*** Opening GIVEN DATA ***

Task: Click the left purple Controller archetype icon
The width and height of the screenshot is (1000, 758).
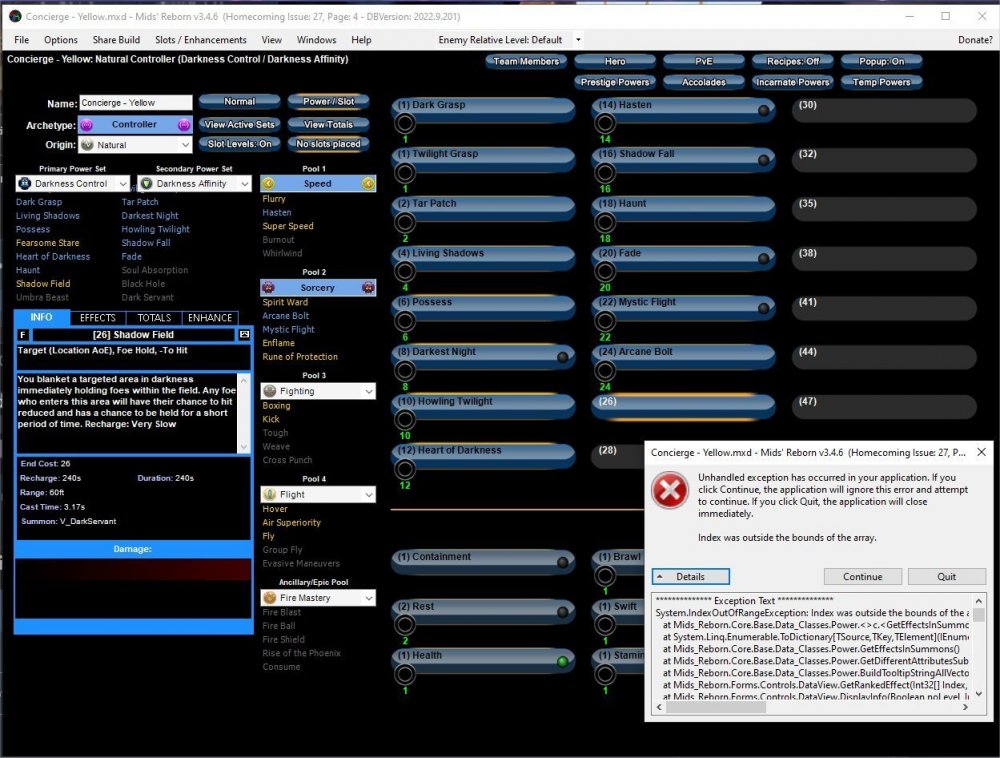Action: coord(86,125)
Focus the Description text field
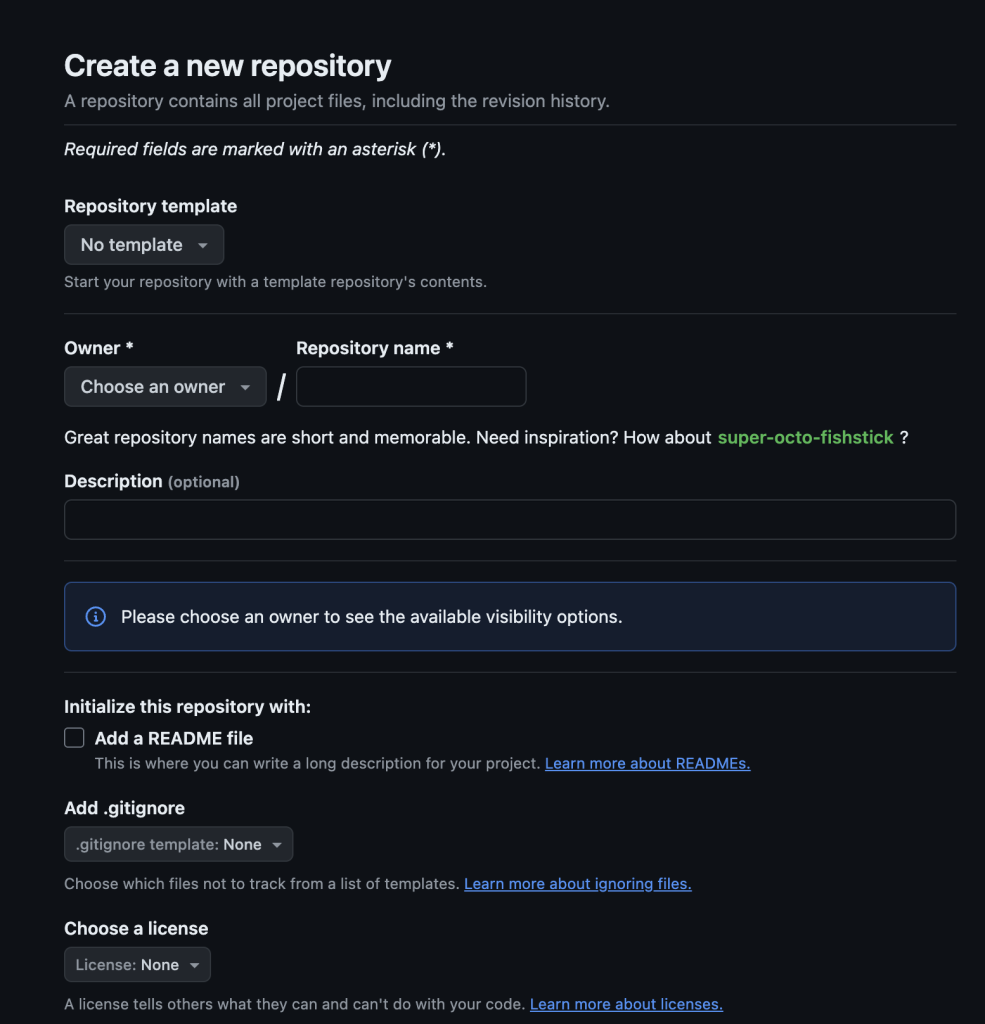This screenshot has height=1024, width=985. (510, 520)
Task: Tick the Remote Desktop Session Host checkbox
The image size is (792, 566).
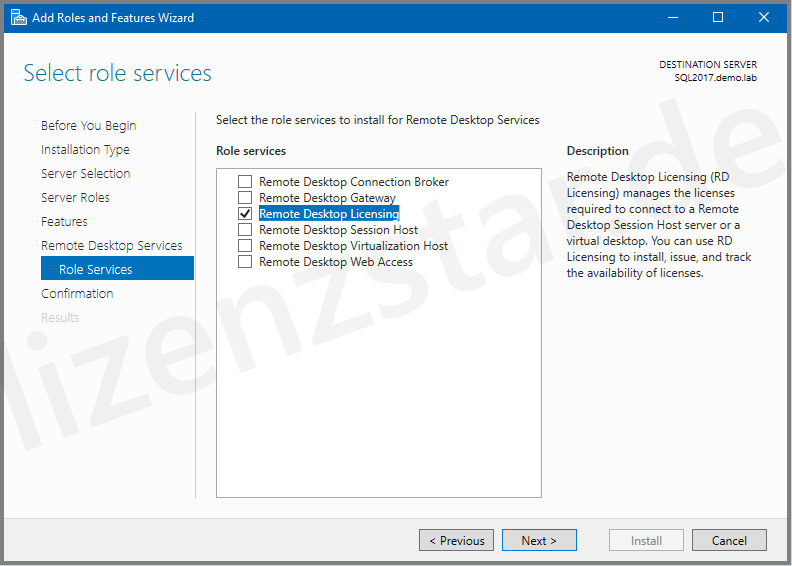Action: click(x=245, y=230)
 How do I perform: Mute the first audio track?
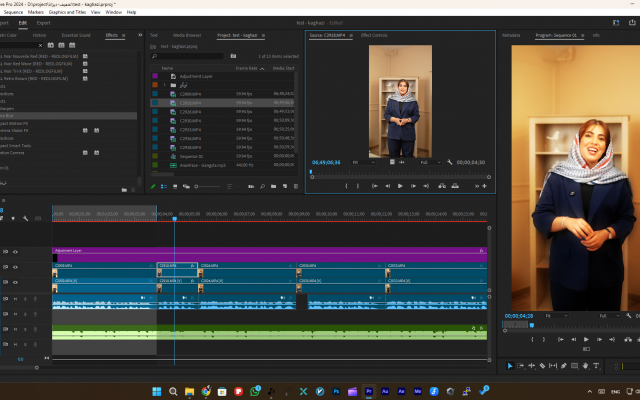click(15, 299)
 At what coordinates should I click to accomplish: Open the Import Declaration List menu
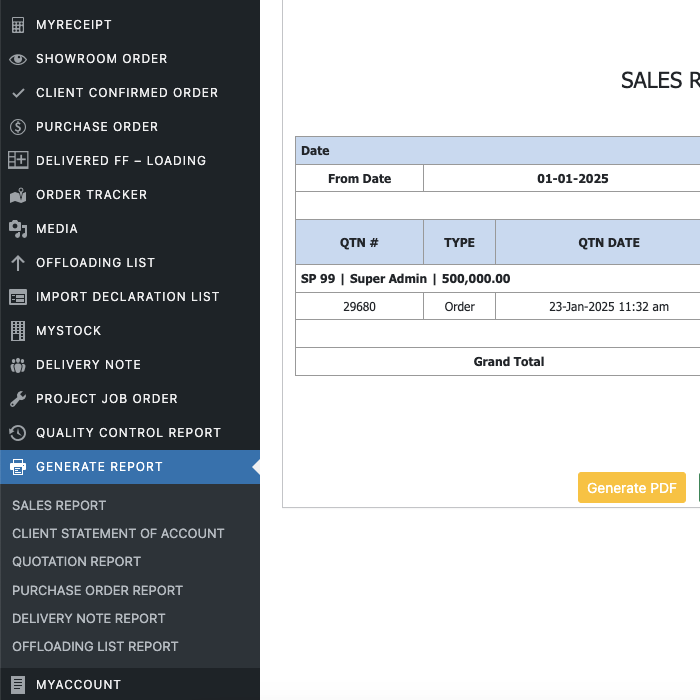coord(127,297)
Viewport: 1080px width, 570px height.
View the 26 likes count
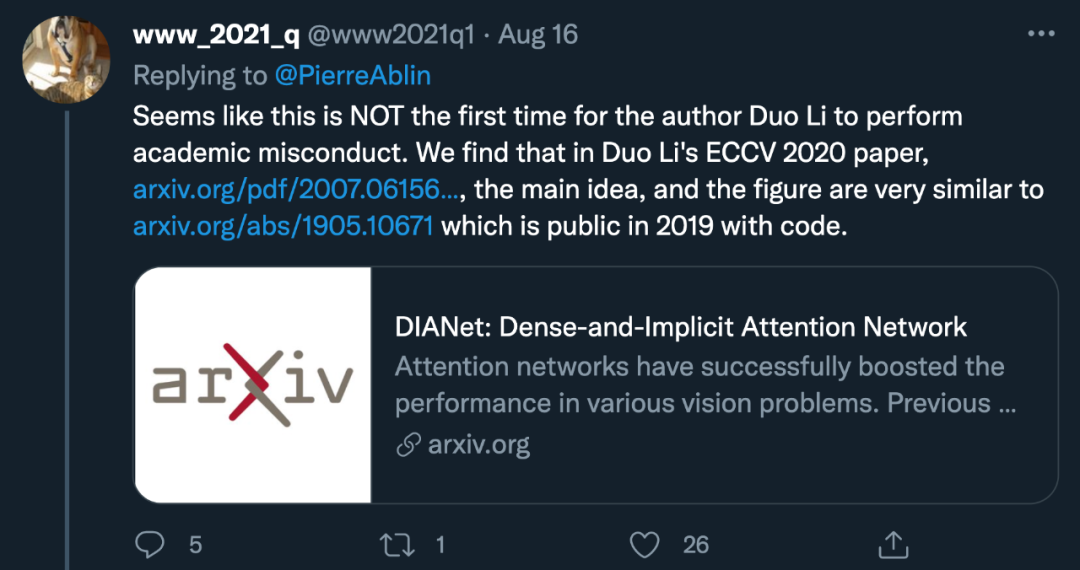tap(696, 545)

*** Closing GIVEN DATA ***

▸ **WORK TO COMPLETE**
Reproduce word for word the lines from the one containing "The image size is (792, 566)." through the end of the data, both ends kept. Drop the pictures.

▸ **REPLY**
The image size is (792, 566).
Action: click(x=245, y=230)
 How do I perform: Mute the first audio track?
click(15, 299)
 At what coordinates should I click to accomplish: Open the Import Declaration List menu
coord(127,297)
Viewport: 1080px width, 570px height.
View the 26 likes count
tap(696, 545)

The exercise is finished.